La société [5] sera dès lors condamnée au seul paiement envers l'URSSAF de la somme de 3694 euros, outre éventuelles majorations, correspondant au chef de redressement n°3.
*Sur l'article 700 du code de procédure civile :
Les premiers juges ont fait une juste appréciation de l'équité.
Il ne paraît pas inéquitable de laisser à la charge de chacune des parties les frais irrépétibles exposés par elle en appel.
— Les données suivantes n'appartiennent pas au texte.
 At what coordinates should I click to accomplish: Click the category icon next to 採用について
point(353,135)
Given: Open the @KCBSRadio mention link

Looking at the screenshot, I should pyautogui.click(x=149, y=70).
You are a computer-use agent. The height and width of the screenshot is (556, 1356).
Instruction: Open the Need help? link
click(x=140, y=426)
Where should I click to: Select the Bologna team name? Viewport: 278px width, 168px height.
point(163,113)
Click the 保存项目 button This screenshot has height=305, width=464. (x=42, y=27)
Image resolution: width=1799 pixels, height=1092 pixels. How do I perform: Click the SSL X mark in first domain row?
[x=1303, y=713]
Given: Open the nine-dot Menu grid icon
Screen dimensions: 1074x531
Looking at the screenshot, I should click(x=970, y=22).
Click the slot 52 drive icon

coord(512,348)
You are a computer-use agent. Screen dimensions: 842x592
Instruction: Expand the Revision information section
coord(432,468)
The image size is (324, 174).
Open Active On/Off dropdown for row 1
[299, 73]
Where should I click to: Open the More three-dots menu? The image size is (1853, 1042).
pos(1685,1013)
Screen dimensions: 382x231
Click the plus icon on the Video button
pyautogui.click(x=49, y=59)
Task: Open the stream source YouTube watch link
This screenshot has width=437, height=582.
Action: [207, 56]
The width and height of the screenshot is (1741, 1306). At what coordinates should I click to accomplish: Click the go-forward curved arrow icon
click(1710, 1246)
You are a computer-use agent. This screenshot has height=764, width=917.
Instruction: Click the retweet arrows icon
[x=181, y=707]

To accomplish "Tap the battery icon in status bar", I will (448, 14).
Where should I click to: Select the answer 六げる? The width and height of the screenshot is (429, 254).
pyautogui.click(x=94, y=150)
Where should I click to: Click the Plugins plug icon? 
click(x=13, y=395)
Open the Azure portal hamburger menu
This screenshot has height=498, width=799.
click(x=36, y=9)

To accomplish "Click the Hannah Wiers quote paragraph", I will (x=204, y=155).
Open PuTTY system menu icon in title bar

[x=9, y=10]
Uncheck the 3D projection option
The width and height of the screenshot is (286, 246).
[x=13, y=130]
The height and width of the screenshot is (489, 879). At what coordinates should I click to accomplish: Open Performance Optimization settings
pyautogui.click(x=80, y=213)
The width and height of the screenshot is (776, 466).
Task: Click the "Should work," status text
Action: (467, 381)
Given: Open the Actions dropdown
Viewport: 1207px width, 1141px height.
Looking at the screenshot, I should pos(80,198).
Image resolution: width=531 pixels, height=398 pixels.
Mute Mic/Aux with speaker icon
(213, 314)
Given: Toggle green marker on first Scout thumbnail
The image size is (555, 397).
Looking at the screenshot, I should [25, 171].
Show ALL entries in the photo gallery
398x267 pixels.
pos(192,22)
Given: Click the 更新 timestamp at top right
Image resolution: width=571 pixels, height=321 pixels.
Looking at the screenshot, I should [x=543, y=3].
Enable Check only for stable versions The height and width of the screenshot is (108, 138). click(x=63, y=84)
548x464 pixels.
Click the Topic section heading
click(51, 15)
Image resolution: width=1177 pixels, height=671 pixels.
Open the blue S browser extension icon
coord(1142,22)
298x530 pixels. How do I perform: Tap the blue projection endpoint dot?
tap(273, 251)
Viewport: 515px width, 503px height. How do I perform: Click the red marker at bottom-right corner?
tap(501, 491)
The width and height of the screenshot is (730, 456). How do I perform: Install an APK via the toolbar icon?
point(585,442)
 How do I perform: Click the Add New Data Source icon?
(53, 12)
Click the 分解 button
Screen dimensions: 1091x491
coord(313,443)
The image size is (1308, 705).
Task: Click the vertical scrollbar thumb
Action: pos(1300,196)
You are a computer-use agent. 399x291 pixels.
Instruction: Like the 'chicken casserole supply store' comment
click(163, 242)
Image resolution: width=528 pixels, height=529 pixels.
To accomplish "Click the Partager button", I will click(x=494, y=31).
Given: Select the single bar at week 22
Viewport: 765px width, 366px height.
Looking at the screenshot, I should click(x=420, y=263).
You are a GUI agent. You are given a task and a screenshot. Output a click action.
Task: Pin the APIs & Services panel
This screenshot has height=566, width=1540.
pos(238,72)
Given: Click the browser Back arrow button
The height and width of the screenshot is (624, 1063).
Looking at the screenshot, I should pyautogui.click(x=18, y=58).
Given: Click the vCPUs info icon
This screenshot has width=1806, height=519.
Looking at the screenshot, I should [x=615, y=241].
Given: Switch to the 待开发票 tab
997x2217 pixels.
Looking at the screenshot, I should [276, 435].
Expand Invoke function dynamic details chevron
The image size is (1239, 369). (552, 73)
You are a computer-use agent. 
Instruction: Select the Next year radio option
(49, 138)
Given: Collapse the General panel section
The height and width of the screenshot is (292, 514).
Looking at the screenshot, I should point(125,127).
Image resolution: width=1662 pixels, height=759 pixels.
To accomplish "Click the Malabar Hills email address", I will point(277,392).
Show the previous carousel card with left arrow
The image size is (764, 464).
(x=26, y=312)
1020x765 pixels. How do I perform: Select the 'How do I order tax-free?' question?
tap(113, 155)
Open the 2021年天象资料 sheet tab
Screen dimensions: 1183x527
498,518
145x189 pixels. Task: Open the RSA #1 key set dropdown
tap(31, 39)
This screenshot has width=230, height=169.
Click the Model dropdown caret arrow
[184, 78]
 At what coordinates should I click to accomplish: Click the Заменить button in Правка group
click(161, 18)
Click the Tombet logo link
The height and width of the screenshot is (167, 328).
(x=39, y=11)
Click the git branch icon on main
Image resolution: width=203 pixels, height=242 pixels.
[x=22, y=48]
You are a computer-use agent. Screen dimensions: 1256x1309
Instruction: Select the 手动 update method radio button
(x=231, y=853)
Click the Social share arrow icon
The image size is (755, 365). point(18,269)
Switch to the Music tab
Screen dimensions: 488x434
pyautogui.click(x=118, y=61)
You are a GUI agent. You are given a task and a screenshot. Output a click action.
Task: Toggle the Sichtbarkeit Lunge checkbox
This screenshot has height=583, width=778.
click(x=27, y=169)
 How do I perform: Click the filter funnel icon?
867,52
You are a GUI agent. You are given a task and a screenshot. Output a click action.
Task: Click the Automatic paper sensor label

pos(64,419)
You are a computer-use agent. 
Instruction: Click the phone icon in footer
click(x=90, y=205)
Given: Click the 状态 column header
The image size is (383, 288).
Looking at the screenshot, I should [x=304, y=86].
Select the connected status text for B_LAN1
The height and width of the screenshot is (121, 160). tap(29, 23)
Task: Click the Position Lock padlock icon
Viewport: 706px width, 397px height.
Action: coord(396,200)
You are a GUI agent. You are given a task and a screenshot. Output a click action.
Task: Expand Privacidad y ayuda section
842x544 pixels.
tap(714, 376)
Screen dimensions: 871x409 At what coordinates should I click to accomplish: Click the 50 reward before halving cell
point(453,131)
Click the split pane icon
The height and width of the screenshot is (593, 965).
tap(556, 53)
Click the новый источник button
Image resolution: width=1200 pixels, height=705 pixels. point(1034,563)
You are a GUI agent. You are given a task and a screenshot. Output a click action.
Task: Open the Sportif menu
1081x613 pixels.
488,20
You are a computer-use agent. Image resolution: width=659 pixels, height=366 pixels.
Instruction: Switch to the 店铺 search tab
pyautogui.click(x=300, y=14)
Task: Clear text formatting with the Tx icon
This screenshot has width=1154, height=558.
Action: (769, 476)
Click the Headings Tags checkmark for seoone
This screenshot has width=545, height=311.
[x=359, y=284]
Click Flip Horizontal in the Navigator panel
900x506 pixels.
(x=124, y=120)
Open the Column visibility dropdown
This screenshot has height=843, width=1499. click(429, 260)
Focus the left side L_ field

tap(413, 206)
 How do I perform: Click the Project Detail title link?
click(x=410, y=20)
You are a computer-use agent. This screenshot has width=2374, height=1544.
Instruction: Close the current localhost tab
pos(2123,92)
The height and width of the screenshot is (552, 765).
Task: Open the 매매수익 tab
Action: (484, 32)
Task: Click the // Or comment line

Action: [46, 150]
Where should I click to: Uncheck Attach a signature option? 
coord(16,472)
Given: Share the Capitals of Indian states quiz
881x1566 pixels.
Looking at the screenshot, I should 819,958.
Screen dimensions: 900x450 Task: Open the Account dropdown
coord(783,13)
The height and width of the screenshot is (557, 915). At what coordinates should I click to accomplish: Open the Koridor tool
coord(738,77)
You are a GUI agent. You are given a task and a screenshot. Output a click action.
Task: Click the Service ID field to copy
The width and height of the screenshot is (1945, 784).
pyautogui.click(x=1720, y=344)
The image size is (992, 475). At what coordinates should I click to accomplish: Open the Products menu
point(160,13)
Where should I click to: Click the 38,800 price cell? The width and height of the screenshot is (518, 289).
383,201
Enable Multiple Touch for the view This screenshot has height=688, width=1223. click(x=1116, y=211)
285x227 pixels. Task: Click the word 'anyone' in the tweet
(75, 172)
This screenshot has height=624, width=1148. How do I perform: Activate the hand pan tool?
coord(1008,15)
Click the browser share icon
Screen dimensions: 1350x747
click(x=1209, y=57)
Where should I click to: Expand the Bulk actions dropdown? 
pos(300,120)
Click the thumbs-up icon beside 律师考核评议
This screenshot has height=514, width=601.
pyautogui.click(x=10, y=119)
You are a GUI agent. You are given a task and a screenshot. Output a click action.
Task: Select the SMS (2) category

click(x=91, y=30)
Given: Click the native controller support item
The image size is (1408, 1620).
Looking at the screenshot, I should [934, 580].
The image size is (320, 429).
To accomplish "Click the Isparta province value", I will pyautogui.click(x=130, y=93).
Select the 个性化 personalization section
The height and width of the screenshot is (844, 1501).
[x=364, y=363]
Les demandes faites sur ce fondement seront rejetées.
*Sur les dépens :
Le décret n°2018-928 du 29 octobre 2018 (article 11) ayant abrogé l'article R.144-10 alinéa 1 du code de la sécurité sociale qui disposait que la procédure était gratuite et sans frais, il y a lieu de mettre les dépens de la procédure d'appel à la charge de la partie perdante , conformément aux dispositions de l'article 696 du code de procédure civile.
PAR CES MOTIFS
LA COUR, statuant publiquement par arrêt contradictoire et en dernier ressort,
CONFIRME la décision déférée excepté en ce qu'elle a débouté la SAS [5] de sa demande d'annulation du chef de redressement n°4 : réduction générale des cotisations:entreprise de travail temporaire ;
STATUANT A NOUVEAU du seul chef infirmé et Y AJOUTANT,
ANNULE le chef de redressement n° 4 de la lettre d'observations : réduction générale des cotisations: entreprise de travail temporaire ;
CONDAMNE la société [5] au paiement envers l'URSSAF de [Localité 3] de la somme de 3694 euros, outre éventuelles majorations, correspondant au chef de redressement n°3 ;
DEBOUTE les parties du surplus de leurs demandes contraires ;
DEBOUTE les parties de leur demandes respectives fondées sur l'article 700 du code de procédure civile, s'agissant des frais irrépétibles d'appel ;
CONDAMNE la société [5] aux dépens.
Prononcé par mise à disposition de l'arrêt au greffe de la cour, les parties en ayant été préalablement avisées dans les conditions prévues au deuxième alinéa de l'article 450 du code de procédure civile.